November 23, 2024
Column

UM train promoted farming good will

When the University of Maine opened in 1869 there were only two professors, one of whom was farm superintendent and instructor in agriculture. Farming was the backbone of the state’s economy, so it was appropriate that half or more of the instructional resources of what was then called the Maine State College should be devoted to husbandry.

The years ahead were not easy, however. “Scientific farming was but little known, and many people in the state assumed an air of indifference or superiority or even ridicule toward the institution,” according to historian Louis C. Hatch. “A farmer’s boy was likely to be laughed at ‘who had to go down to Cow College to learn how to milk.'”

Turn the clock ahead nearly 40 years to April 23, 1906. The University of Maine Farming Special pulled out of the station at Old Town at 8:10 a.m. to crisscross northern and central Maine from Searsport to Fort Kent on the tracks of the Bangor & Aroostook Railroad.
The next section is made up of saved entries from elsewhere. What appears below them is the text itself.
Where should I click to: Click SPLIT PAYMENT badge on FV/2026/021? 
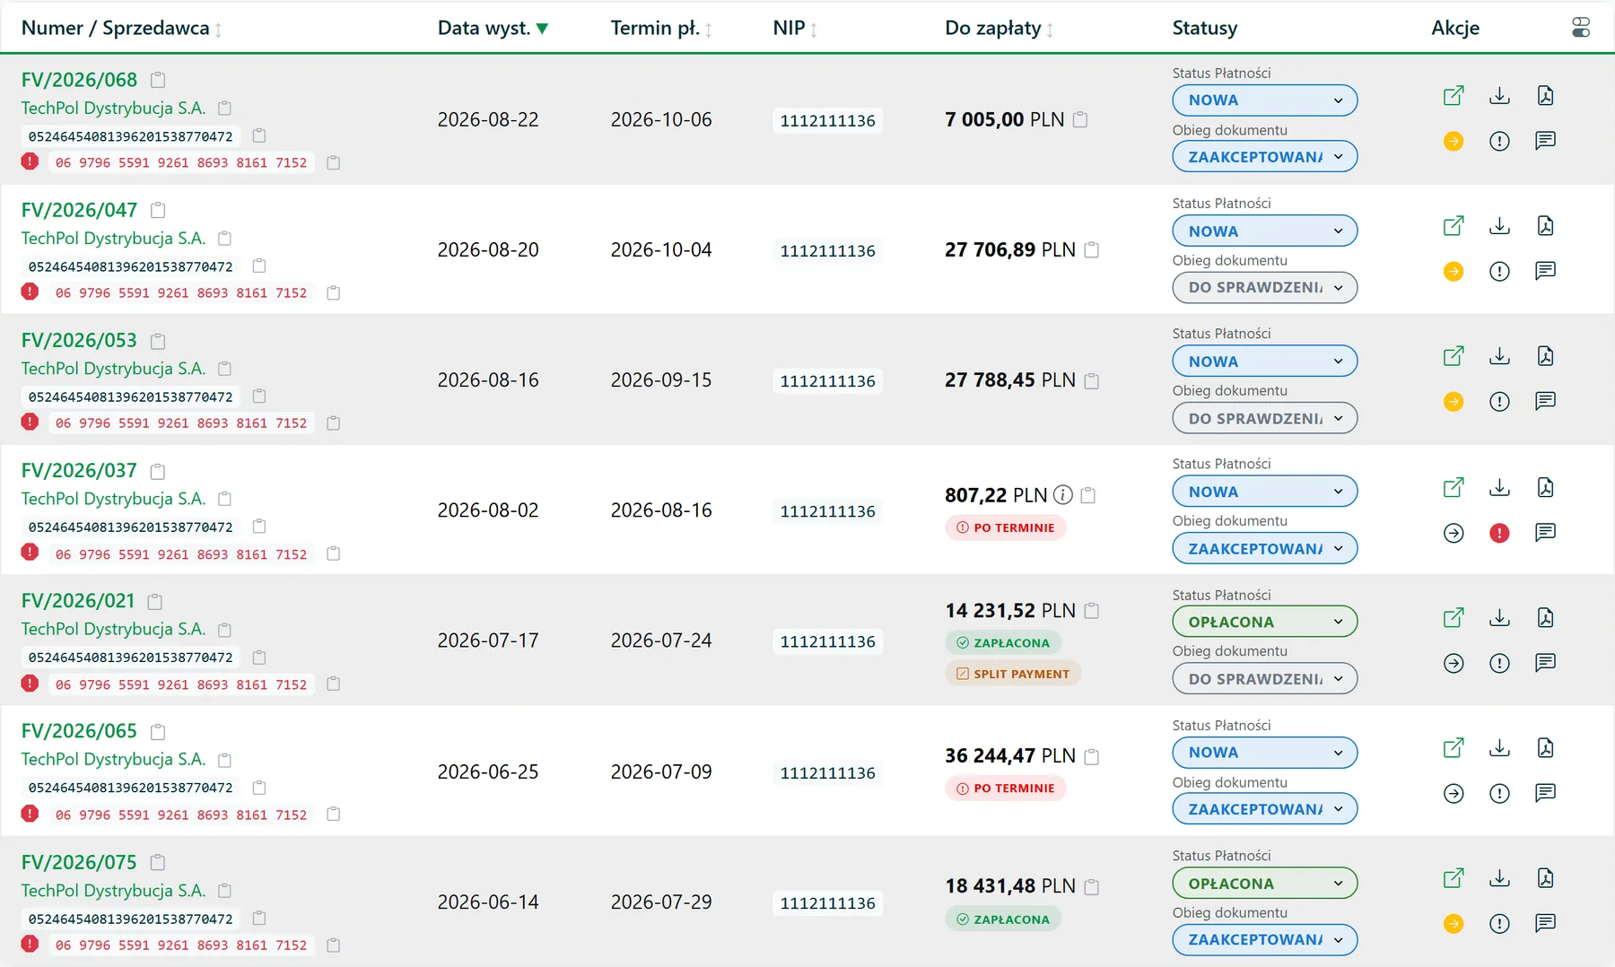[x=1013, y=674]
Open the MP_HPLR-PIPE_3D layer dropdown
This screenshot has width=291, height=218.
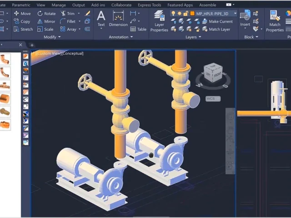pyautogui.click(x=235, y=14)
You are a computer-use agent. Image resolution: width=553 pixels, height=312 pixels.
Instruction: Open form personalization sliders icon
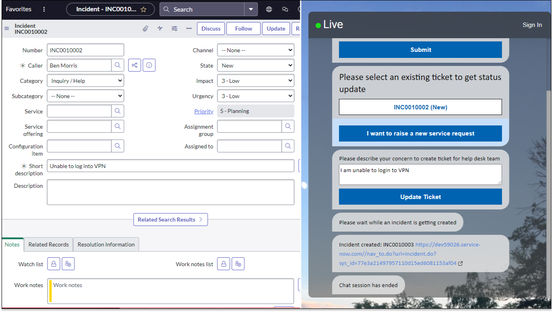pyautogui.click(x=174, y=28)
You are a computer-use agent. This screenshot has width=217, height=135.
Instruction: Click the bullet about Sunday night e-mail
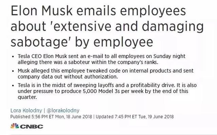[x=101, y=59]
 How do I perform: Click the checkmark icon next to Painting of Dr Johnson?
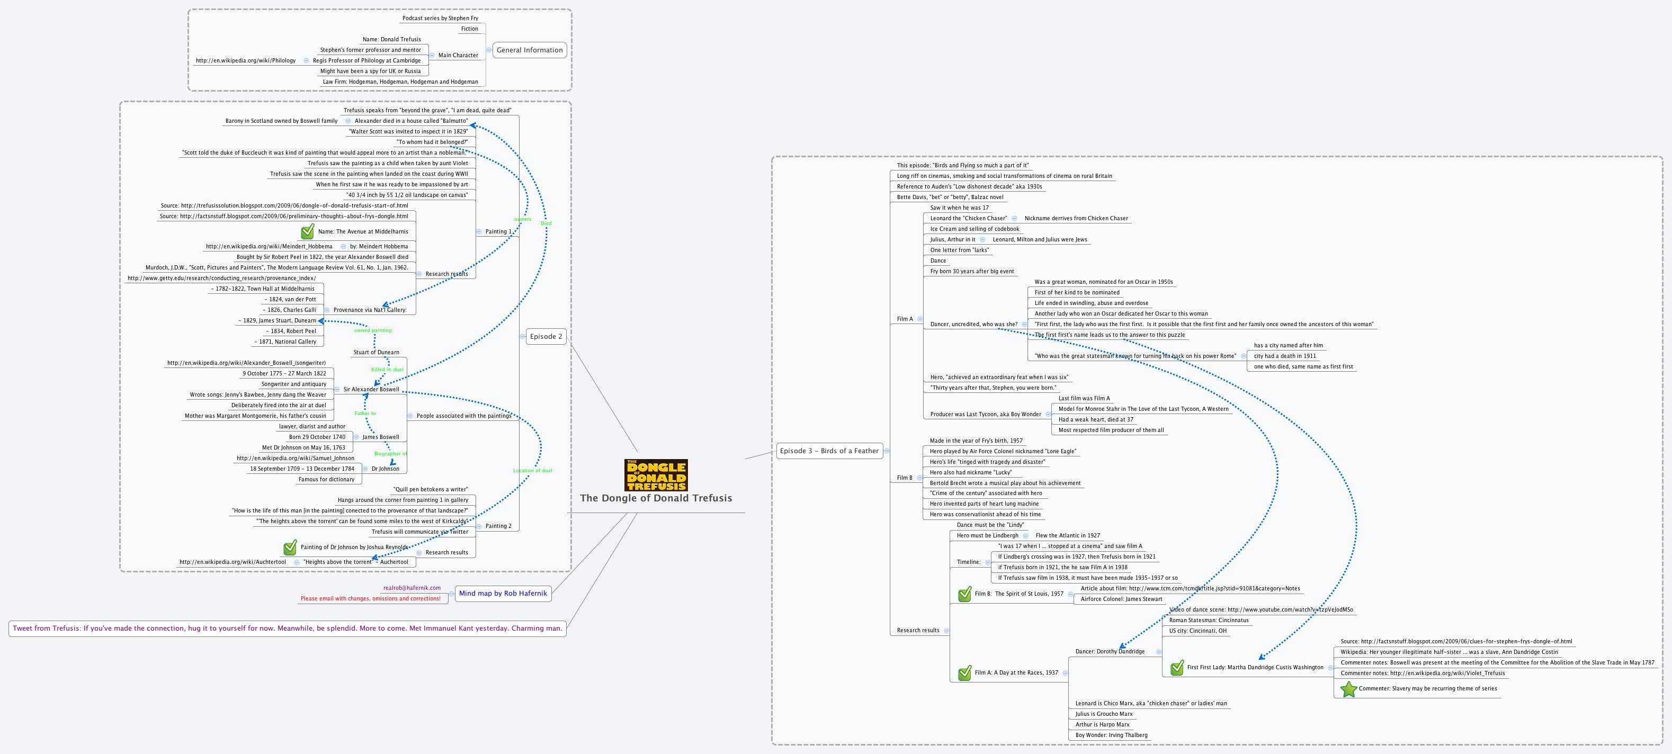click(x=290, y=548)
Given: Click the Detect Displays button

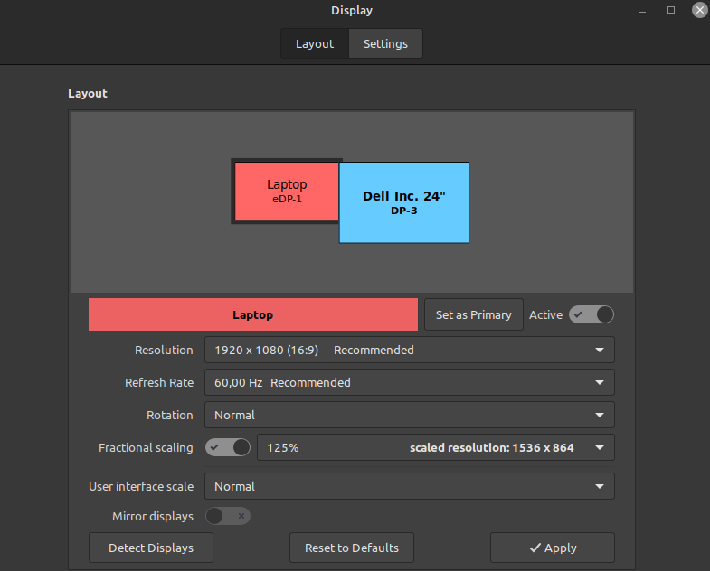Looking at the screenshot, I should [151, 548].
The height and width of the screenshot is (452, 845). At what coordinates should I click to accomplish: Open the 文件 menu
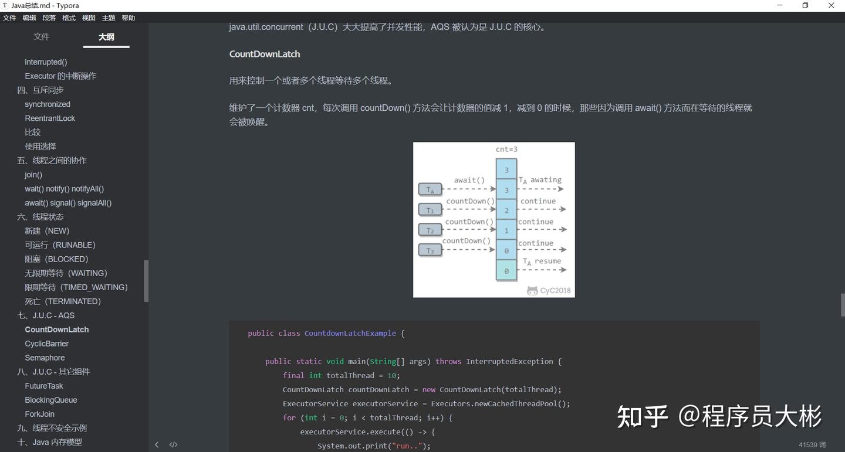click(x=9, y=18)
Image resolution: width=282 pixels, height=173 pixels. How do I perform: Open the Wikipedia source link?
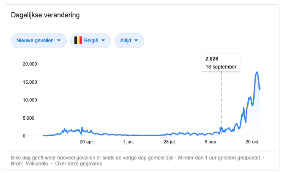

Two baggage cars were loaded with farming exhibits such as a milk aerator and a model of a curtain front poultry house. A passenger car was filled with agricultural professors, scientists from the Maine Agricultural Experiment Station and leading farmers such as Commissioner of Agriculture A.W. Gilman.

Politically savvy George E. Fellows, president of the university, was also on board. Part educational mission and part public relations foray, the Farming Special was a brilliant display of the university’s ability to serve the state. Nobody was laughing at the University of Maine anymore.

The Bangor Daily Commercial summed up the results of the 1,000-mile extravaganza on May 7: “At the 31 scheduled stops … more than 25,000 people visited the cars; the eleven illustrated evening lectures describing the university were attended by about 6,000 people; fully 5,000 school children and teachers visited the exhibition on wheels, and 150 brief lectures or talks describing the collections in the cars were given by the college professors and scientific experts.”

Not only had the university shown farmers that there were more scientific ways to manage their farms, it also had informed large numbers of schoolchildren they could get “as good an education at less cost … at the University of Maine in all agricultural branches, in engineering, in electrical studies, in all practical branches having a scientific basis, as can be obtained at any institution in New England,” said the Commercial.

The Farming Special caused a great commotion. The weather alternated between snow and rain. The roads were a quagmire. Travel ranged from nearly impossible to dangerous. Yet thousands of people showed up often dressed in their Sunday best.

At the first stop, Bradford, 200 people arrived at the station along with the 20-piece Bradford Brass Band, one of a half-dozen or more that played martial music along the trek. “Bradford is a new station in the middle of the woods, and although the roads were in terrible shape this did not deter the farmers … They came in all kinds of rigs and the traveling was so hard that one team broke the traces in an effort to reach the train. This did not deter the occupants, however, as they walked the remaining mile,” reported the Bangor Daily News.

At Frankfort, all of the schools and stores were closed, and about 125 pupils appeared besides the farmers. That night the expedition lodged at Searsport. At these evening stops, there was a stereopticon lecture with views of the University of Maine campus, and often a talk on “practical agriculture” attended by hundreds. Many in the audience had never been to high school or seen a college.

The next day the train started the long ride north in a blizzard that had knocked out communications. All were happy on board, however, as university students sang rousing college songs and performed “yells.” One hundred people waited at Prospect in the blinding snow even though the train was two hours late. And so the procession moved north across the whitened landscape to LaGrange, Brownville, Sherman, Island Falls, Patten, Oakfield, Masardis and other towns.

Farmers listened closely to talks on potato scab, brown-tail moths, home-mixed fertilizers, the hen’s life cycle and so on. More bands played, including a brass band impressively arrayed in blue and gold braid representing the College Ste. Marie in French-speaking Van Buren.

The journey was not without excitement. In Fort Kent, two river drivers got into a fistfight over some agricultural fine point. At Ashland, professor Hitchings announced ecstatically he had found a new variety of insect pest never before seen in Maine. The crowds grew – 400 in Island Falls, where it was “practically a circus day,” then 500 in Patten a few hours later, and later 1,200 in Presque Isle.

“You have got the greatest thing here that the farmers of Maine have ever seen,” J.P. Perry, who had driven the grueling eight miles from Benedicta for the train’s arrival in Sherman, told a reporter.

The Farming Special was so successful that another was held in June. Two more were conducted in 1910 and 1911, according to historian David C. Smith. Little did anyone know then, however, that farming in Maine was already in a long decline that would span most of the 20th century. In 1880 there were more than 60,000 acres of farmland; by 1980, there would be less than 10,000.

Could they have seen the future, Commissioner Gilman and President Fellows no doubt would have been surprised and disheartened. But there was nothing anyone could do to stop the powerful economic trends that already were sweeping the country and changing the face of Maine forever.